Teachers’ union condemns non-payment of 8,855 teachers

National, Normal
Source:

The National,Tuesday 03rd April 2012

By SHIRLYN BELDEN
THE Papua New Guinea Teachers Association is calling on the Education Department to leave teachers be on payroll as their failure to submit resumption of duty forms is an administrative matter.
General-secretary Ugwalubu Mowana made the comment yesterday in response to Education secretary Dr Musawe Sinebare’s decision to put teachers who had not submitted their resumption duty forms off the payroll from this week.  
Mowana said the department was “unnecessarily penalising the teachers” and that the action was “morally wrong and only demonstrates the lack of administrative attention on teachers records by the department and Teachers Service Commission (TSC)”.   
He said 8,855 teachers reported to be penalised were committed people and their failure to submit forms on time was not of their doing. 
“They should not be blamed and penalised.

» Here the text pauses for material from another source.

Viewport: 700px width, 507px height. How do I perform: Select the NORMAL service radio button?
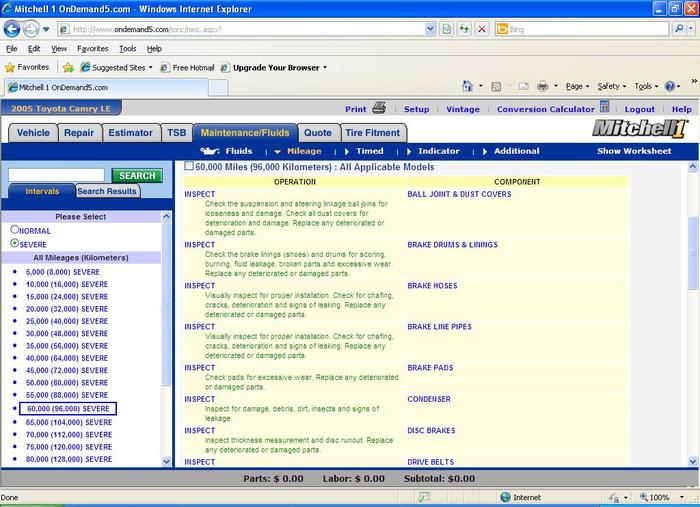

This is an administrative failure by the provincial education divisions to provide transport, submit resumption forms to Waigani on time and the new teacher graduates whose resumption and registration forms have not been processed on time,” he said.
He said most of the names on the list were “ghost” names of retired, resigned and dead teachers who had been on the payroll for over 10 years. The department and the TSC had done nothing about it.     
“The announcement by Sinebare last week only demonstrates administrative deficiencies and was unfair on those teachers,” Mowana said.
He said the resumption issue was only a part of an administrative chaos that they had to address.
He said teachers’ housing and transportation, appointment, teacher-student ratio and teachers’ records were outstanding issues but teachers were penalised every year for not submitting forms.
“Most teachers’ issues are not addressed and I feel sorry for my teachers and the new graduates. If they get them off payroll, it will be hard to get them back on and that will pose another problem. I strongly call on the TSC acting Chairman and Secretary for Education to withdraw the action; let teachers do their duties and get to the ground and you will see that it was an administrative failure of staff not doing their part,” Mowana said.          
He challenged both offices to update and get the teachers’ records on track as that was one of the reasons behind late submissionof duty resumption forms.
He said K1m was spent in 2010 and 2011 on personnel master records for teachers, however to date it is in total chaos.